_SOURCE PASSAGE_
- - - - - - -

Sep 25, 2018 | 2 min read
Cinnamon boosts metabolism

A study conducted by researchers in the US and China has found that a chemical compound in cinnamon activated thermogenesis (the process of heat production in organisms) and chronic metabolic remodeling, providing a promising therapeutic strategy in the fight against obesity.

Cinnamaldehyde actives fat burning

Cinnamaldehyde is an essential oil that gives the spice its distinctive flavour and has already been proven to protect against obesity in previous studies on mice. The oil activates a metabolic process which burns calories to product heat.

In this latest study the researchers wanted to assess if cinnamaldehyde works the same way in humans as it does in mice and it's effects on the body.

Lead author of the study Jun Wu and his team of scientists tested fat cells from both mice and humans. The human cells were obtained from donors who were undergoing elective surgery.

Potential for therapeutic strategies against obesity

The mice tissues were treated with cinnamaldehyde first and it was found that exposure to the compound caused an increase in thermogenesis which supported the chemical's anti-obesity properties.

- - - - - - -

_SOURCE DATA_

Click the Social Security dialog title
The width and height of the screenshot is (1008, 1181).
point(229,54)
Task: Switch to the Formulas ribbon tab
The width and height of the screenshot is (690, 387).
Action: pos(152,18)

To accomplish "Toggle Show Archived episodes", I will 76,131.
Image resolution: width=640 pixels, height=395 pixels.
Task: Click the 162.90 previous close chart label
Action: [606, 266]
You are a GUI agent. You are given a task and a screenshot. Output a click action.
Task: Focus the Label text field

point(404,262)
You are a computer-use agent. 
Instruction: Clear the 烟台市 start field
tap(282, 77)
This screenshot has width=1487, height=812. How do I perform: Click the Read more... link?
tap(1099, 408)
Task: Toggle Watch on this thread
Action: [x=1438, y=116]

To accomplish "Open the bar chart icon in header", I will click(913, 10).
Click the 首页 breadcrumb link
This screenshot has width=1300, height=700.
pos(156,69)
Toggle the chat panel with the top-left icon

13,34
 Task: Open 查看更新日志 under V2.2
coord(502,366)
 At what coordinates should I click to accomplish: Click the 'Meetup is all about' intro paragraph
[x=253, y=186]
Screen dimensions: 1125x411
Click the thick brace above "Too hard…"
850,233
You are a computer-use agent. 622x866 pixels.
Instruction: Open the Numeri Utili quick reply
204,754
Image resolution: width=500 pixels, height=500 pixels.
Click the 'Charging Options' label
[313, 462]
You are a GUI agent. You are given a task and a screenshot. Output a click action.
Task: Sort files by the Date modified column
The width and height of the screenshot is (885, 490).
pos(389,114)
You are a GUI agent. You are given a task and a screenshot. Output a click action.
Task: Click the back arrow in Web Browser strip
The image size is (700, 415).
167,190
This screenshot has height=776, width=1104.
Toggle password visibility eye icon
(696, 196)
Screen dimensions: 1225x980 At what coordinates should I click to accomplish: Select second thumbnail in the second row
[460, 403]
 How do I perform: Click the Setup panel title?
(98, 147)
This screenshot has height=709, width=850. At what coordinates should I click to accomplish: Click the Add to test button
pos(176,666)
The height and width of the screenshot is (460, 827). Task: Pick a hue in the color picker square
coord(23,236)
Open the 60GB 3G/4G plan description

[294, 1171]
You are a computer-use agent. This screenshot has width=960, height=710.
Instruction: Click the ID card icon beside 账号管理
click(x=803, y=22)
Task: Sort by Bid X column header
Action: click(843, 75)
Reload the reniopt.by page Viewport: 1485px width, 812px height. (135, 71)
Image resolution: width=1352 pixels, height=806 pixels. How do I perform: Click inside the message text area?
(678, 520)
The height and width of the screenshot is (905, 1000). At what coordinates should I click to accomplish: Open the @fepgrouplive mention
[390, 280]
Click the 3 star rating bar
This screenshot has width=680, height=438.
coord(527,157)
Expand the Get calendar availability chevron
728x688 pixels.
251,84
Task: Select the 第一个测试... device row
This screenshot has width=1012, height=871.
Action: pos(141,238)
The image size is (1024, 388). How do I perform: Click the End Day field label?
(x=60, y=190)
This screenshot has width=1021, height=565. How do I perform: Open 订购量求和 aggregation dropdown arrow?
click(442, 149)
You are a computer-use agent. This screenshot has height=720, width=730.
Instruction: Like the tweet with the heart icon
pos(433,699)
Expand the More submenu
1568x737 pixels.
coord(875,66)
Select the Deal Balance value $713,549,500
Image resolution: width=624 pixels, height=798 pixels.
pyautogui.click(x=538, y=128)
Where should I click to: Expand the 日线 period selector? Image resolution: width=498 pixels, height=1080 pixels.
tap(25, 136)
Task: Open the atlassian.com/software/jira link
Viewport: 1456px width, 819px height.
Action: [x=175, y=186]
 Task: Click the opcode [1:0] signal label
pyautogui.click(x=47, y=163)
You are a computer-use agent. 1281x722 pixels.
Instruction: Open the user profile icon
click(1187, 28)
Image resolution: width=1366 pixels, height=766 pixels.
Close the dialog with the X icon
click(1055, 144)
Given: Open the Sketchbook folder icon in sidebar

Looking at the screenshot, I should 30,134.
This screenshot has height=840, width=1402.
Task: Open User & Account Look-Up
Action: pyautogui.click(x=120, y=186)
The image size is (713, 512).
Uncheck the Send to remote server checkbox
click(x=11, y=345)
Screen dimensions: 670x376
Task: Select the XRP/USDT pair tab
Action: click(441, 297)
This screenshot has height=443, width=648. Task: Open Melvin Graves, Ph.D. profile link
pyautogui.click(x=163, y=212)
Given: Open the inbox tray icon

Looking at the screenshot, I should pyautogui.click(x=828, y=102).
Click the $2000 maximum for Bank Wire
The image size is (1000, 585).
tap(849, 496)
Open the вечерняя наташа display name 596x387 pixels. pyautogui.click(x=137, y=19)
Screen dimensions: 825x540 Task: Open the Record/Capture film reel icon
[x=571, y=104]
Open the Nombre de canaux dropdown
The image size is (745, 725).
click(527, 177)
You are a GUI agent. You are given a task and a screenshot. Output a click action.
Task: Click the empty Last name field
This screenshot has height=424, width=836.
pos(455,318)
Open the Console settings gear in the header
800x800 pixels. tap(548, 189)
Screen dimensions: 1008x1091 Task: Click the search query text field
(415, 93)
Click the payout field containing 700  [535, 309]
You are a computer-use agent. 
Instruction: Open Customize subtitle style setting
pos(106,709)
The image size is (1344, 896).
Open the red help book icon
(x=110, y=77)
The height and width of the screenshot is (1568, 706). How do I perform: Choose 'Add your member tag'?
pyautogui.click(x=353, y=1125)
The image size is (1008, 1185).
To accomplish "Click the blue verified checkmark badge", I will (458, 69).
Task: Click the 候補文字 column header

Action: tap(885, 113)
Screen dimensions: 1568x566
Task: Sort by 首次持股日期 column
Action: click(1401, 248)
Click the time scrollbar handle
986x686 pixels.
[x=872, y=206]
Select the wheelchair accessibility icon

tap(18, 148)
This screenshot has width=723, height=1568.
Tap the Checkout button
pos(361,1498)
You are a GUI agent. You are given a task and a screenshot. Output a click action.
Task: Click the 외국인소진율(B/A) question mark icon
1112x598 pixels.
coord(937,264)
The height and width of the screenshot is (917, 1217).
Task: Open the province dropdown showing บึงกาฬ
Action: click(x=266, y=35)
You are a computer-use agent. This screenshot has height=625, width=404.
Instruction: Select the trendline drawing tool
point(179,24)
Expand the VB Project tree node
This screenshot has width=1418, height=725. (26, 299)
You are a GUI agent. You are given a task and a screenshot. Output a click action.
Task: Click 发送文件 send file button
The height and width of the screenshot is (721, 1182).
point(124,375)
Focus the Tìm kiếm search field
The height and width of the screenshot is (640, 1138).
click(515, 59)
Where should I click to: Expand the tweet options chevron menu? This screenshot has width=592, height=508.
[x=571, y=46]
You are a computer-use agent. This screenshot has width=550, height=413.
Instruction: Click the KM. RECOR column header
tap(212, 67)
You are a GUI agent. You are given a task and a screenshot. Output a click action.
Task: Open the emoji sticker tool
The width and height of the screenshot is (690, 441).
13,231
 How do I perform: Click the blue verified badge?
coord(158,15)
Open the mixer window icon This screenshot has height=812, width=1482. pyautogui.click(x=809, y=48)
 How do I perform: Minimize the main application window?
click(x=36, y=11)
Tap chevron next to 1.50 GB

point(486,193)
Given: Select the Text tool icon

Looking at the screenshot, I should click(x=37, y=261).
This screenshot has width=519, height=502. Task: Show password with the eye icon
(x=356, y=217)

- - - - - - -

_LIST OF TASKS_
#1 In the cinnamon study passage, where did the human fat cells come from?
#2 From the cinnamon study passage, reproduce word for word the section that begins with the words containing "Cinnamaldehyde actives fat" and ends with "on the body.".
#3 Write the next part of the article on cinnamon and metabolism, picking up after its final sentence.
The data plays no part in what follows and can be set aside.

_ANSWERS FOR THIS EXERCISE_
#1 They came from donors who were undergoing elective surgery.

#2
Cinnamaldehyde actives fat burning

Cinnamaldehyde is an essential oil that gives the spice its distinctive flavour and has already been proven to protect against obesity in previous studies on mice. The oil activates a metabolic process which burns calories to product heat.

In this latest study the researchers wanted to assess if cinnamaldehyde works the same way in humans as it does in mice and it's effects on the body.

#3
In the human tissues the researchers also consistently saw that cinnamaldehyde activated thermogenesis through an increase in the expression of genes and enzymes that enhance fat metabolism.

These results give an explanation for the anti-obesity effects of cinnamaldehyde seen in previous studies and provide support for it's potential metabolic benefits in humans.

Wu and his research team are clear that further research is needed to confirm the benefits however believe the results of the study are promising in respect to the fight against the rising obesity epidemic we are facing.

Wu concluded:

"Cinnamon has been part of our diets for thousands of years, and people generally enjoy it. So if it can help protect against obesity, too, it may offer an approach to metabolic health that is easier for patients to adhere to."